So, yes, while even these unexpected deep cut choices have their place here, it’s hard to choose them over arguably, some of the best songs Elton has ever written – period. Songs including “High Flying Bird,” “Harmony,” “Come Down In Time,” “Seasons (Reprise),” “Mona Lisa And Mad Hatters,” “” ”Funeral For A Friend/Love Lies Bleeding,” “I’ve Seen That Movie Too,” “Roy Rogers,” “Captain Fantastic And The Brown Dirt Cowboy,” “Better Off Dead,” “I Feel Like A Bullet (In The Gun Of Robert Ford),” “Planes,” “Tonight,” “Crazy Water,” “Idol,” “Cage The Songbird,” “Carla/Etude/Fanfare/Chloe,” “Burning Buildings,” “Blue Avenue,” “A Woman’s Needs,” “Live Like Horses (The Buckmaster Demo Version),” “Latitude,” “The Ballad Of The Boy In The Red Shoes,” “Original Sin,” “Old ’67, “Mandalay Again (with Leon Russell),” “Not Me (“Aida” Demo Version),” “Circle Of Life,” and “You Gotta Love Someone.”

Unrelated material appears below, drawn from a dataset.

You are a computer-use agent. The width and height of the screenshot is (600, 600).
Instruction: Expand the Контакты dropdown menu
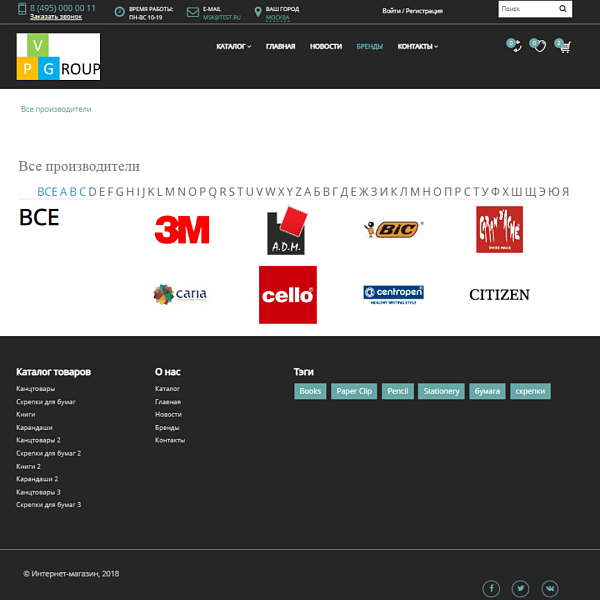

You may have your own favorites and choices.
As Elton insightfully mentioned in his autobiography “Me,” he didn’t start his career as a pop singer or “singles artist.” And he’s correct. His first several official releases were compared more to the rustic sound of The Band and the soulful blues-rock of Leon Russell than the puppy love pop of Donny Osmond.
Elton and Bernie’s early albums from 1969-1971 -- “Empty Sky,” “Elton John,” “Tumbleweed Connection,” and “Madman Across The Water” -- were dominated by complexly written, structured, orchestrated, and produced melodies, augmented by creative, literate, and cinematic storytelling lyrics that challenged and transported the listener.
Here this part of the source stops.